Way before we drove into Salem, part of the hyphenated metropolis of Winston-Salem, my mind had travelled before my body. It had daydreamed about The Salem of the witch trials. The prospect of chancing upon stories of witchcraft, swirled in my thoughts, of the detail being in the devil just as in the case of the Pendle Hill witches of Lancaster. Could the famed Lancastrian occultists have given their Salem counterparts a run for their money, who knows (it’s such tosh anyway).

In Salem the absence of the bad girls were notable. Where were they? Adi shrugged, saying: “I was hardly interested in the history of any place before you came into life, was I?” Yeah Watson, we should have headed to New England.You might be an an ace at the memory game, but my mind is a sieve, dear reader. On an important aside, there are 26 Salems in the US.

Salem of North Carolina did not have the witches of its Massachusetts namesake, but it had the Moravians. Good old people of the faith with a solid moral compass, whose single men and women lived in the Single Brothers House and the Single Sisters House, respectively. The staid nature of their lives must have been challenged by the wilderness of North Carolina in which they found themselves when they arrived here in 1766, all the way from Pennsylvania. I think of them as adventurers who built a town from nothing, because there was no Winston then. It was just Salem.

After we had left behind the tall official buildings in Winston and its modern high street along with its brick town hall, it was as if we crossed an invisible wall into another time. Old clapboard houses, brick and dark timber-framed houses turned up along a leafy street, signs of tradesmen hanging from the eaves of some.

All of this linked to an event from the early 1400s. Years before Martin Luther, there was Jan Hus in Bohemia who daring to challenge the practices of the Roman Catholic Church was naturally burnt at the stake.
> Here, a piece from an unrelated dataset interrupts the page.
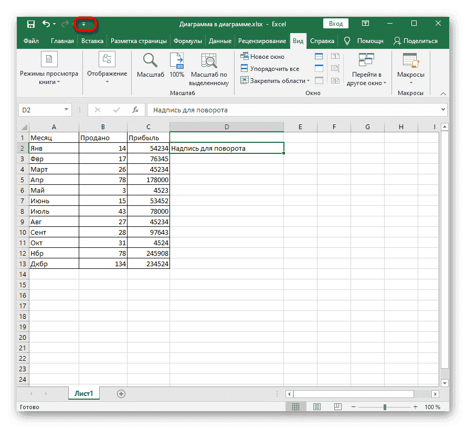This screenshot has height=428, width=466.
Task: Select cell C6 containing 178000
Action: (149, 180)
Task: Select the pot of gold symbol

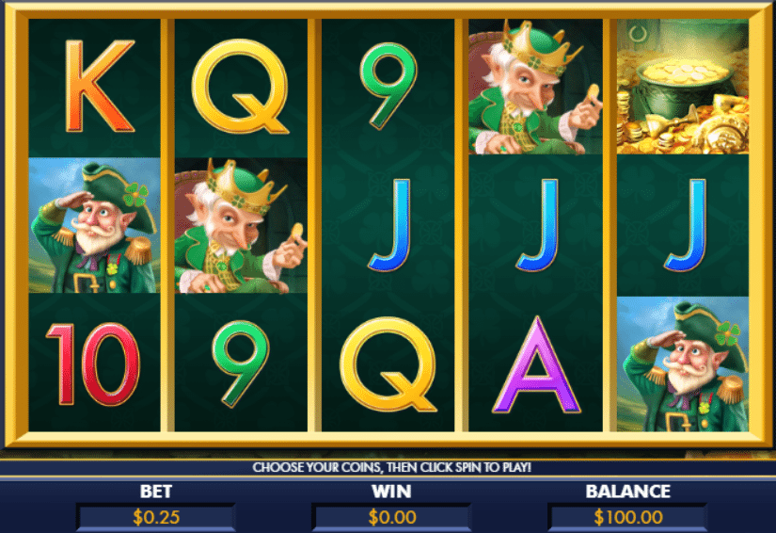Action: tap(683, 87)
His followers, who called themselves the Unity of Brethren, left the land and travelled to Saxony (Germany). Some took off to England. The rest of the Moravians, as they were called in England, moved to the New World.

Now the pity is that we had to vamoose. Our end game was a secluded cabin up in the Great Smoky Mountains. Tennessee was a four-hour drive from Winston-Salem, including stops. More if you slept in a McDonald’s car park after the torpor induced by a locally brewed ale from Salem (we are hard-pressed to pass up on liquid gold). As a result, we did not have time to wander into the living history museum of Old Salem, where they have tradesmen going about their various trades, for the sake of the curious visitor. Bakers, blacksmiths, tinsmiths, gunsmiths, carpenters operate within the walls of Old Salem, in a bid to forget the modern world.

What we had instead was a gander at the charming architecture around us, thinking that this was the kind of town we should have seen bathed in the warm glow of gas lamps. Met a woman sauntering down the road in her old Germanic dress of embroidered bodice and waistcoat, long skirt and pinafore, her hair masked in a white cap. Somewhere from afar the clip-clop clip-clop sounds of a horse carriage reaching our ears in the tranquility of the night.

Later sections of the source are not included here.